Linux.Ars returns with a tutorial on how to mess around with XML using …

Tools, Tips, and Tweaks

Manipulating XML at the command line with xmlstarlet

In the world of open-source software, where open data formats are a necessity, XML is poised to become the de facto standard. A number of popular open-source applications already use XML as their primary data format, and many developers utilize it extensively in specialized, personal-use applications. There is a clear need for powerful and effective tools that facilitate dynamic and interactive manipulation of XML content stored in files on the local drive or acquired from remote locations.

Xmlstarlet is a versatile command-line utility that enables users to manipulate, filter, edit, search, validate, and apply stylesheets to XML content. Unfortunately, the versatility of xmlstarlet comes at the expense of usability. It is extremely unintuitive, and many users struggle with the obfuscated command line parameters and peculiar scripting idiom. There are too many features to cover here, but I would like to introduce this powerful utility and show you a few ways that you can use it to simplify some basic, everyday tasks.

For these examples, I have constructed a simple XML file that contains information about several of the astronaut monkeys launched into space by NASA. Each monkey element contains a name attribute that specifies the name of the individual monkey, a date element that contains the date of the monkey's first flight, and a species element that describes the monkey's species.

monkeys.xml

<spaceapes>
  <monkey name="Gordo">
    <date>12/13/58</date>

    <species>Squirrel</species>
  </monkey>
  <monkey name="Able">
    <date>5/28/59</date>
    <species>Rhesus</species>

  </monkey>
  <monkey name="Baker">
    <date>5/28/59</date>
    <species>Squirrel</species>
  </monkey>

  <monkey name="Sam">
    <date>12/04/59</date>
    <species>Rhesus</species>
  </monkey>
</spaceapes>

The xmlstarlet command enables users to extract information from XML content with simple XPath queries. Xmlstarlet can generate plain text or filtered XML. Let's start with a simple data extraction experiment. We will use xmlstarlet to determine how many monkeys are described in the monkeys.xml file:

$ xmlstarlet sel -t -v "count(//monkey)" monkeys.xml
4

The sel instruction tells xmlstarlet that we plan to extract or filter data. The -t parameter indicates that the following parameters are part of the output template, and the -v parameter is used to output the value of an xpath expression. In this case, our xpath expression will count all the monkey element nodes. The xpath syntax is beyond the scope of this brief introduction, and interested readers can learn the entire xpath language from this helpful tutorial at the Zvon web site.

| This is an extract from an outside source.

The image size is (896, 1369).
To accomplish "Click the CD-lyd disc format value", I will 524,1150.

Now we will generate a table that lists the name of each monkey as well as its species:

$ xmlstarlet sel -t -m "//monkey" -v "species" -o " " -v "@name" -n monkeys.xml
Squirrel Gordo
Rhesus Able
Squirrel Baker
Rhesus Sam

In this example, we iterate over each monkey element in the XML file, and display the relevant data. The -m parameter tells xmlstarlet to iterate over all nodes that match the provided xpath expression, which is "//monkey" in this case. The template parameters that follow the xpath expression will be evaluated and output for each matched node. In this example, we display the species element of each monkey element, as well as the name attribute. Note that the value xpath expressions all assume that the current context is the matched node, rather than the top level of the xml document: "species" is used instead of "//monkey[x]/species" . The -o parameter tells xmlstarlet to output a text string, and it is used in this example to include a space between the two values associated with each monkey. At the end of our template, we include the -n parameter, which tells xmlstarlet to include a new line character. If we omitted the -n parameter in this example, all the data would appear on one line of text.

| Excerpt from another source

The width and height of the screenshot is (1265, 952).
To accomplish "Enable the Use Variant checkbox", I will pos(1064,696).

Xmlstarlet can also operate on remote XML content. Let's abandon our monkey example, and try to extract some content from the Ars Technica RSS feed:

$ xmlstarlet sel --net -t -m "//item" -o "Title: " -v "title" -n 
   -o "Author: " -v "author" -n  http://arstechnica.com/index.ars/rss
Title: Microsoft server software to go 64-bit only
Author: jeremy@arstechnica.com (Jeremy Reimer)
Title: Firefox 1.5 release expected soon
Author: segphault@sbcglobal.net (Ryan Paul)
Title: Online DVD rentals have bright future
Author: eric@arstechnica.com (Eric Bangeman)
...

In this example, we include the --net parameter to tell xmlstarlet to download the XML content from a remote location. The example iterates over every item element in the XML document, and displays the title and author elements for each item.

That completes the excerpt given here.